L’errance poétique des deux androïdes dans l’aridité à la fois si familière et si étrange de Tatooïne, la féérie légèrement inquiétante des regards lumineux d’une tribu de Jawas qui percent l’obscurité des alcôves d’un canyon accidenté.


La mélancolie du jeune Marcheur du Ciel, orphelin dont les rêves d’envol sont enchainés à ses terres humbles, des terres désolées sur lesquelles pourtant se couche un crépuscule double qui les inonde de poésie. La bienveillance quintessentielle que dégage Alec Guinness en Obi-Wan, de son regard tour à tour plein de compassion et de sagesse ou pétillant de malice, l’élégance tranchante d’un Peter Cushing qui apporte à son personnage cette odeur méphitique mais si délicieuse de méchant de série B. L’attrayante faune bigarrée de Mos Eisley, ville portuaire au carrefour euphorique de tous les possibles de la galaxie, spatioport où l’on croisera Han Solo et Chewbacca, roublards, grognons et grands-cœurs. Irrésistibles donc.


Passage en vitesse lumière, « Non, ce n’est pas une Lune », échanges jubilatoires de tirs laser et péripéties pleines de charme à la Errol Flynn, échanges tout aussi jouissifs de répliques cinglantes entre une princesse savoureusement piquante et ses deux chevaliers servants, ultime duel de vieux sorciers croisant le laser comme le fer et dernier sourire d’Obi-Wan, dernière minute d’une bataille spatiale éminemment épique – véritable leçon de montage, de rythme et de montée en tension – qui n’en finira jamais de me filer la chair de poule, candeur désarmante et totalement assumée d’un épilogue portée par la majesté ininterrompue du maestro Williams, et générique de fin qui nous fait quitter le film sur ses mélodies virevoltantes appelant notre imaginaire à vagabonder, de l’exaltation plein le cœur.


Et c'est sans compter la manière dont Lucas gère son petit groupe de héros, avec une exemplarité et un dynamisme qui font que je ne peux m'empêcher d'en retrouver l'influence dans nombres de films de divertissement qui ont suivis, y compris certains très récents, comme Là-haut ou Avengers.


Et puis parce que cette somme de pépites, cette énumération de trésors, accouche d’un ensemble prodigieux de cohérence, à la fois épure narrative parfaite, synthèse brillante du monomythe campbellien, recueil fondateur de la grammaire utilisée sur toute la saga, recherche graphique et sonore rivalisant de jeunesse et d’inventivité autant que d'intemporalité (Ben Burtt et Ralph McQuarrie sont des dieux)…
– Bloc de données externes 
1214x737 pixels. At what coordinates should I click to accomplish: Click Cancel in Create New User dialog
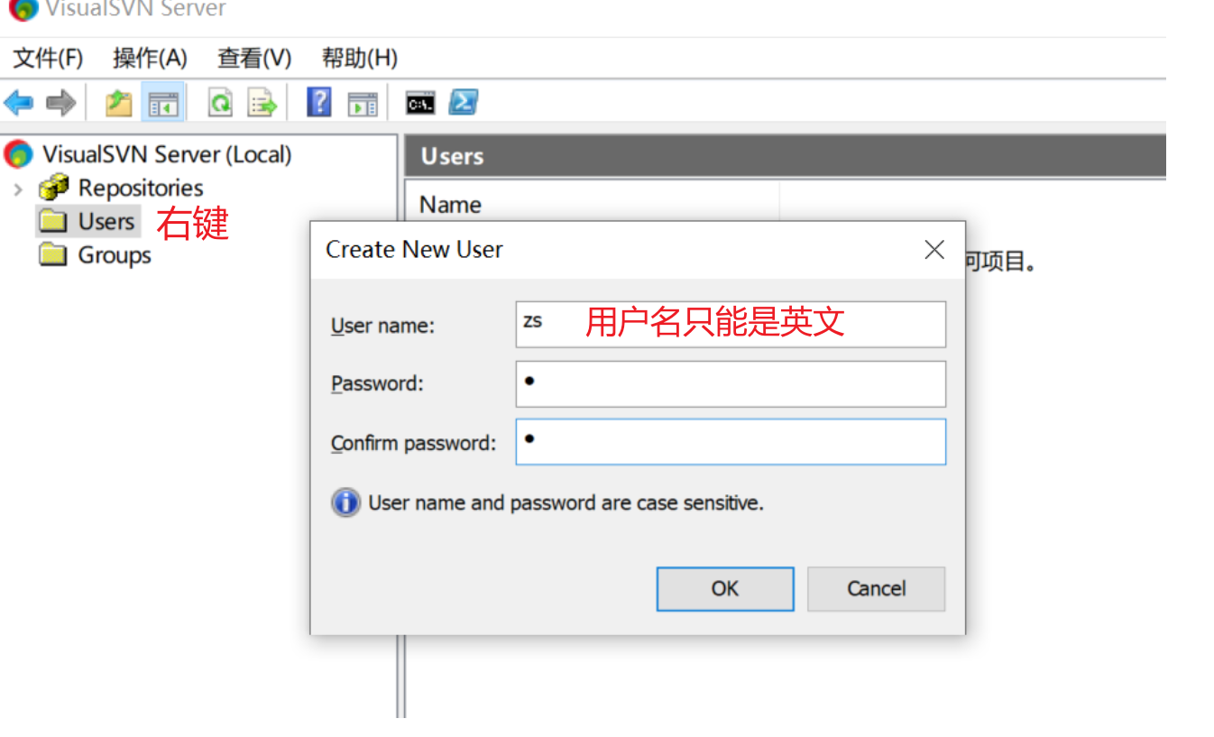point(876,589)
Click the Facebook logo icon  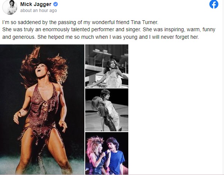[x=214, y=4]
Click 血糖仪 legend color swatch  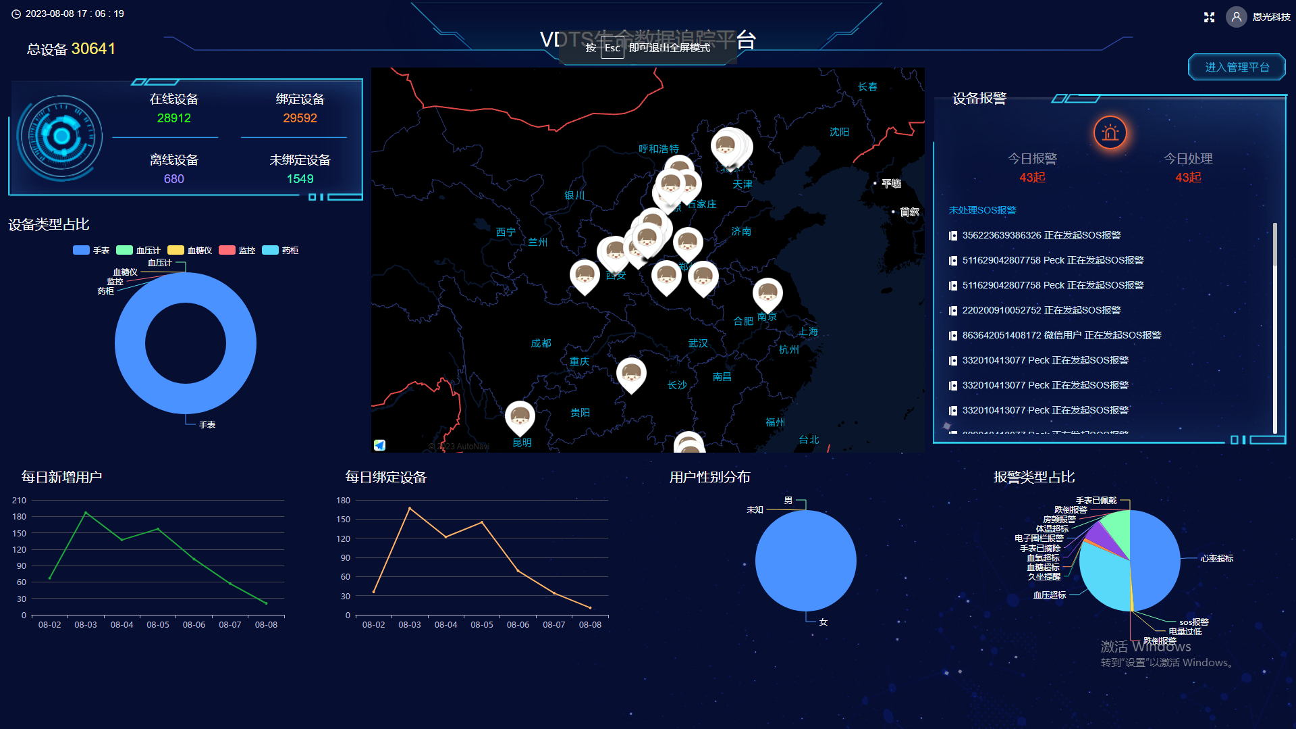tap(176, 251)
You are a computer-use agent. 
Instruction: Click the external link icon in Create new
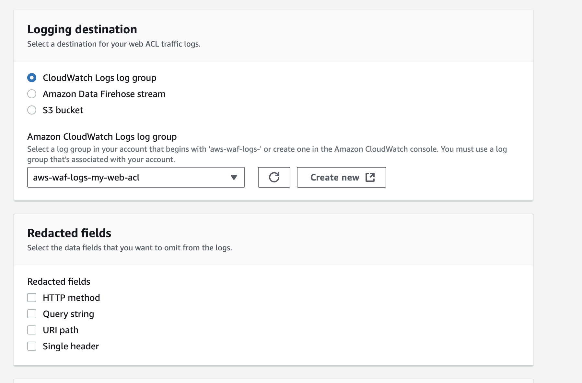coord(370,177)
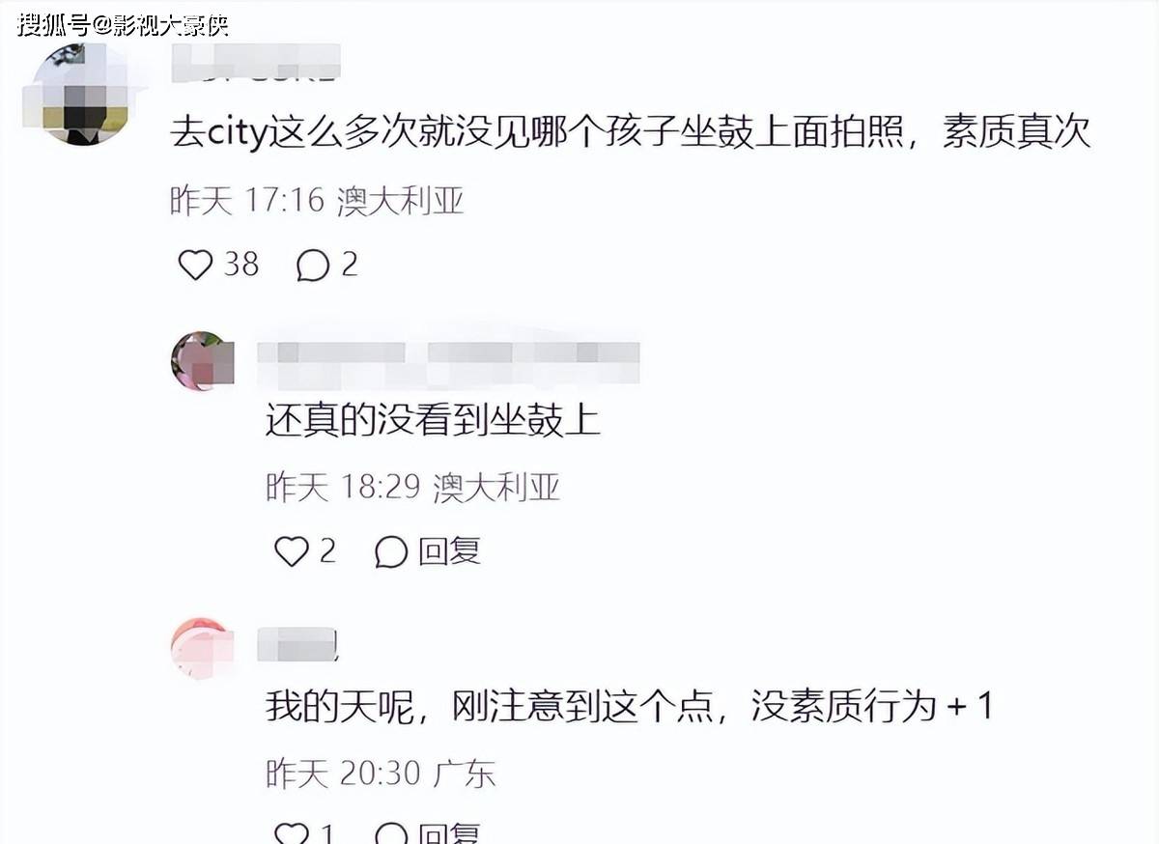Open third replier's blurred username
The height and width of the screenshot is (844, 1159).
pos(297,644)
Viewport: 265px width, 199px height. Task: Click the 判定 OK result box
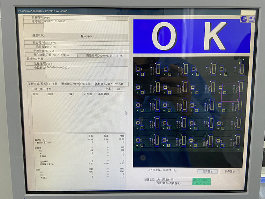(x=119, y=89)
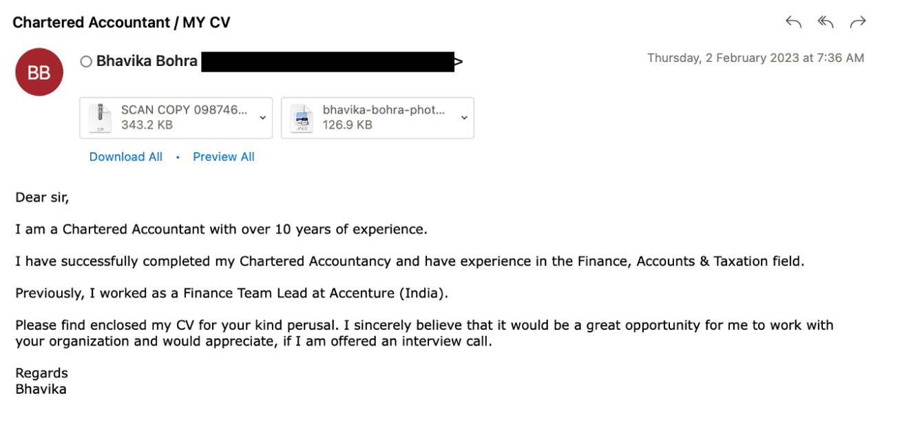Expand the bhavika-bohra-phot attachment dropdown chevron

[x=464, y=118]
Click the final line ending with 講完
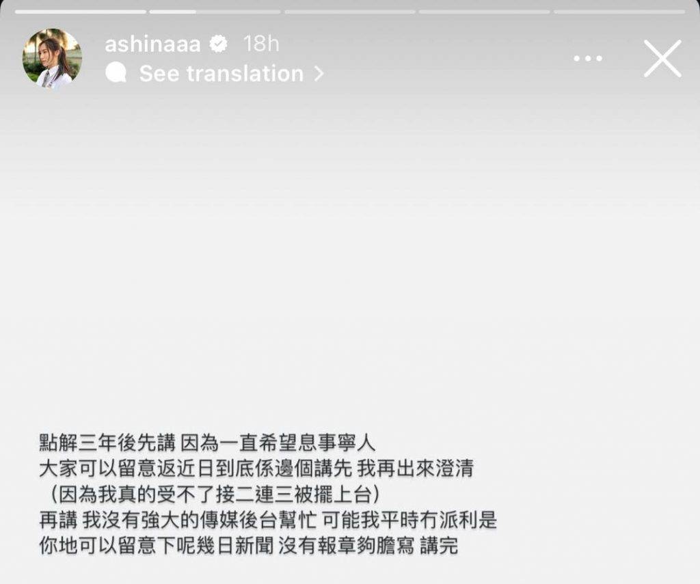This screenshot has width=700, height=584. [249, 546]
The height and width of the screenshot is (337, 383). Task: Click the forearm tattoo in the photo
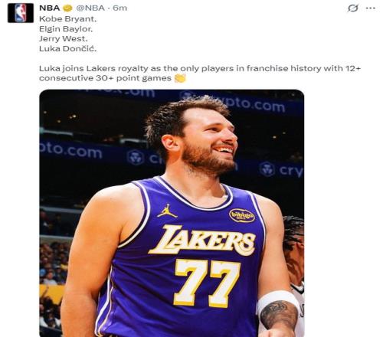[280, 316]
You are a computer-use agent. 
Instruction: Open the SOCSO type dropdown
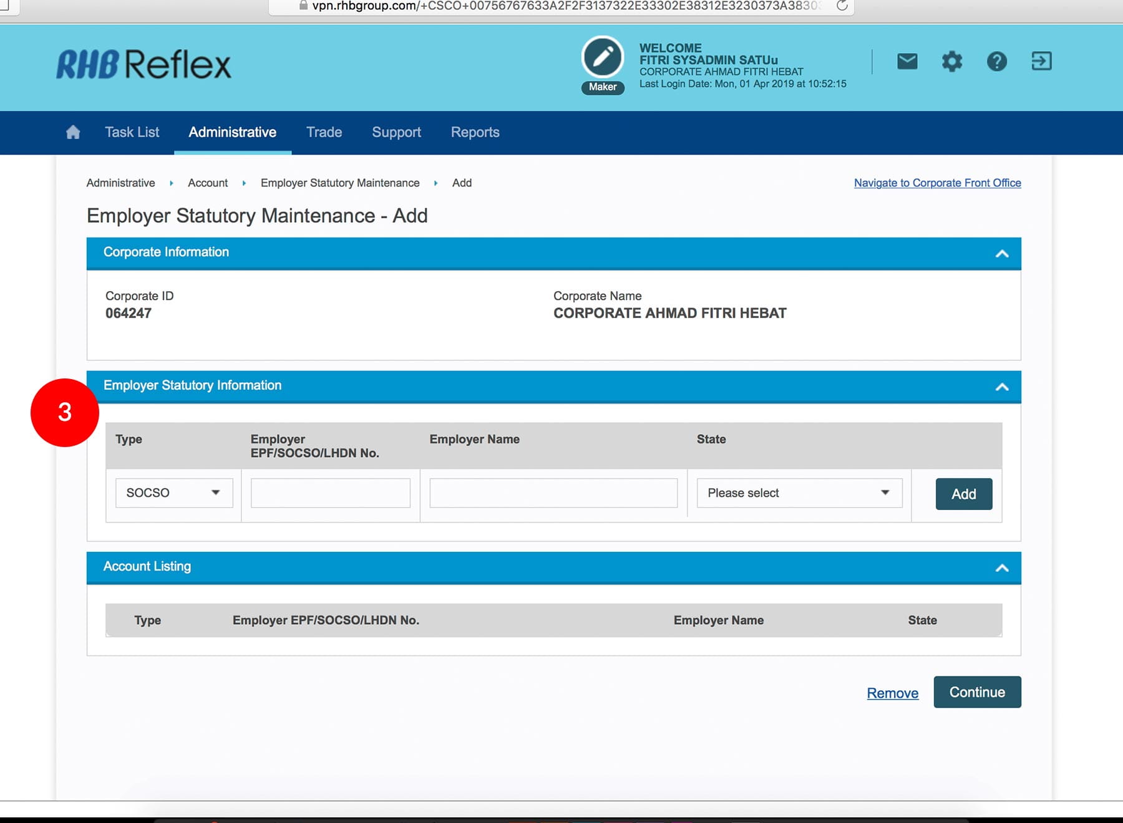[174, 493]
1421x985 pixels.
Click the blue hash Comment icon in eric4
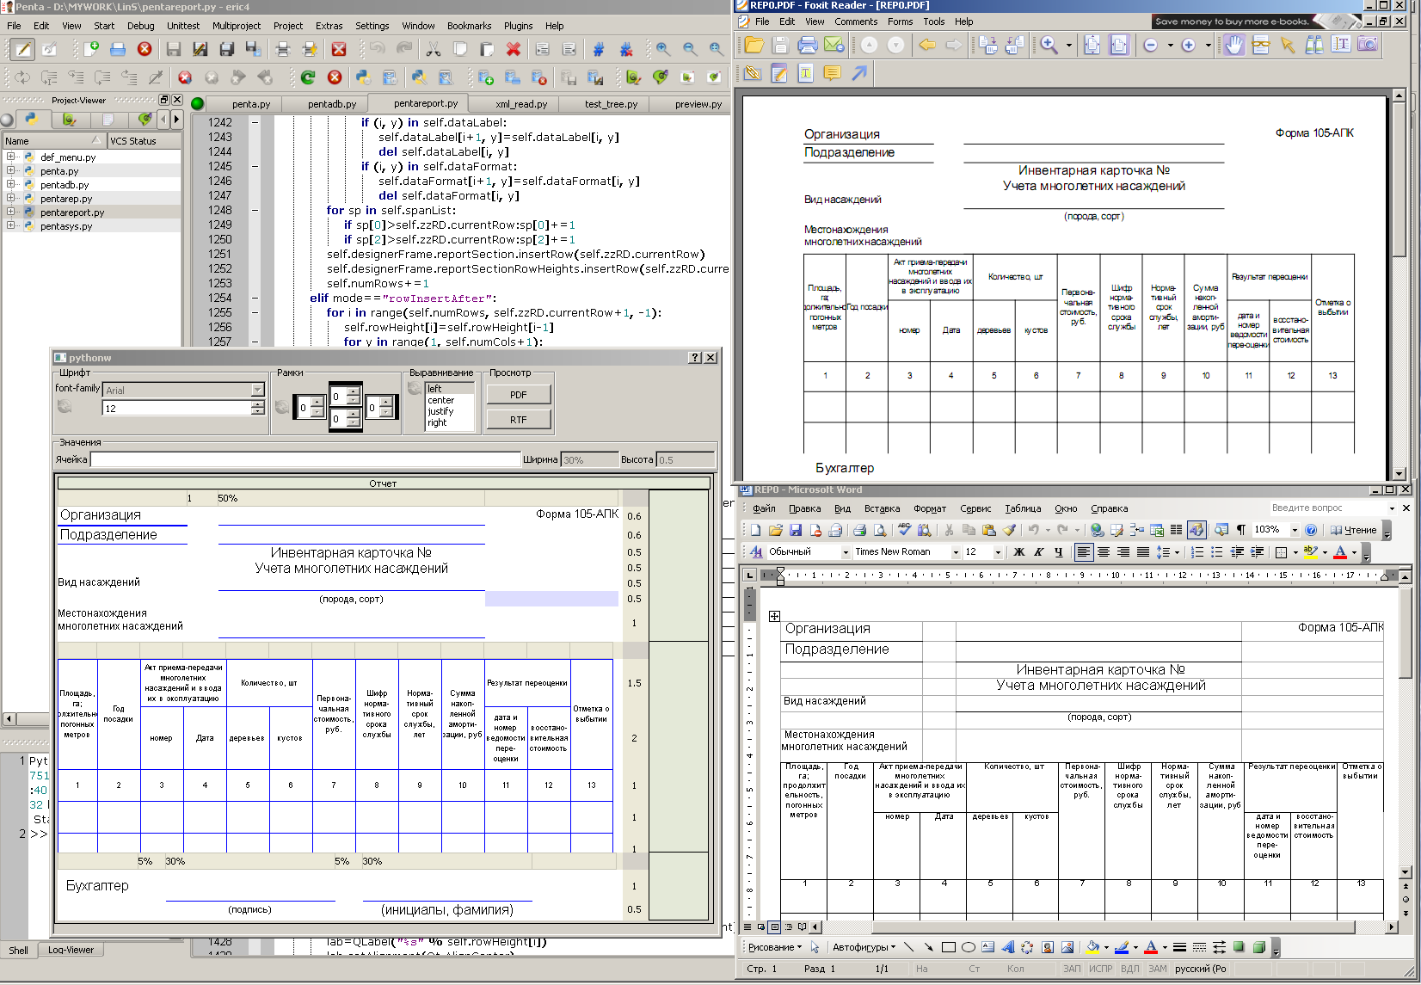[x=599, y=49]
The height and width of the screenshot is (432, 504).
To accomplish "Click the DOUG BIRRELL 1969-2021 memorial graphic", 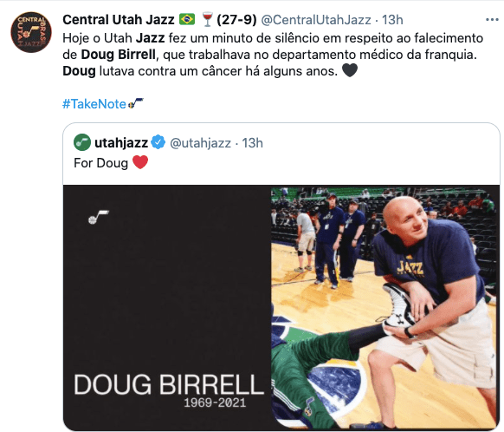I will [x=167, y=308].
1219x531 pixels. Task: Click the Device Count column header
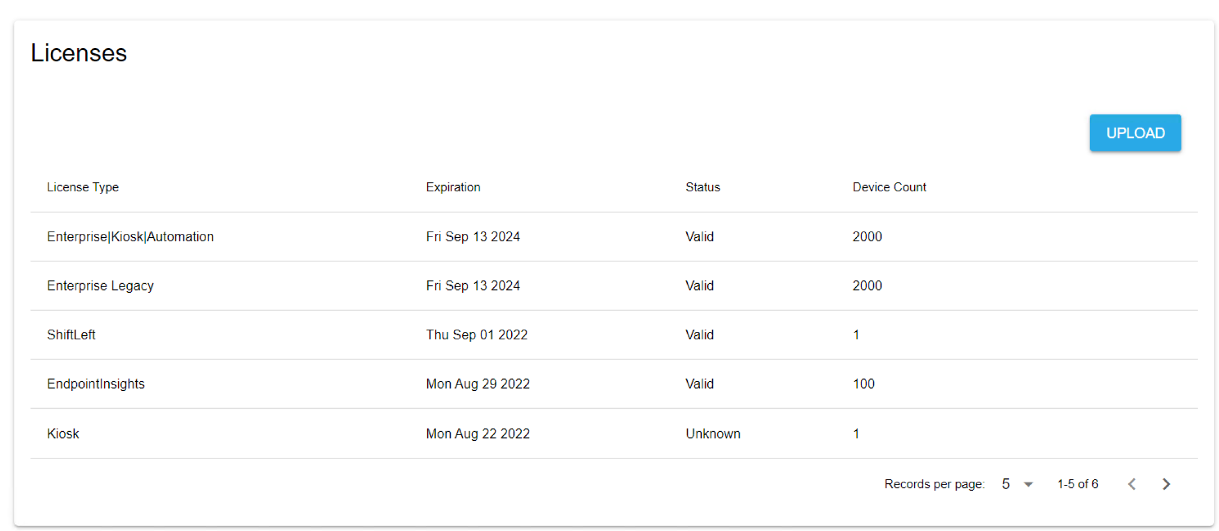[x=889, y=187]
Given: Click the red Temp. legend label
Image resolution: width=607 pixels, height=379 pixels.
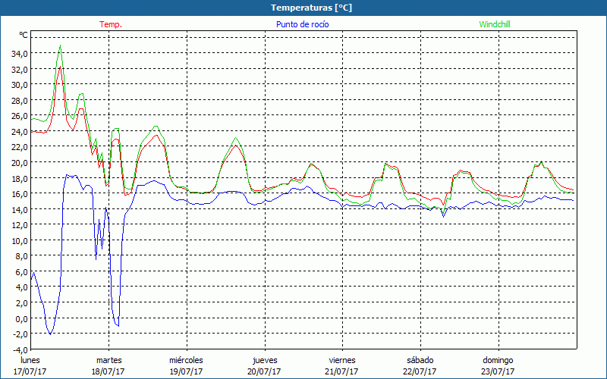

Et Lucas n’avait fait là qu’entrouvrir un portail, tout le film n’était que la vision dans l’entrebâillement sur un imaginaire incommensurable, sur une œuvre monstrueuse - dans tous les sens du terme -, sur trente ans de travail à venir, trente ans de passion, d’admiration, de haine aussi, pour le meilleur et pour le pire.


Le meilleur restant alors encore à venir.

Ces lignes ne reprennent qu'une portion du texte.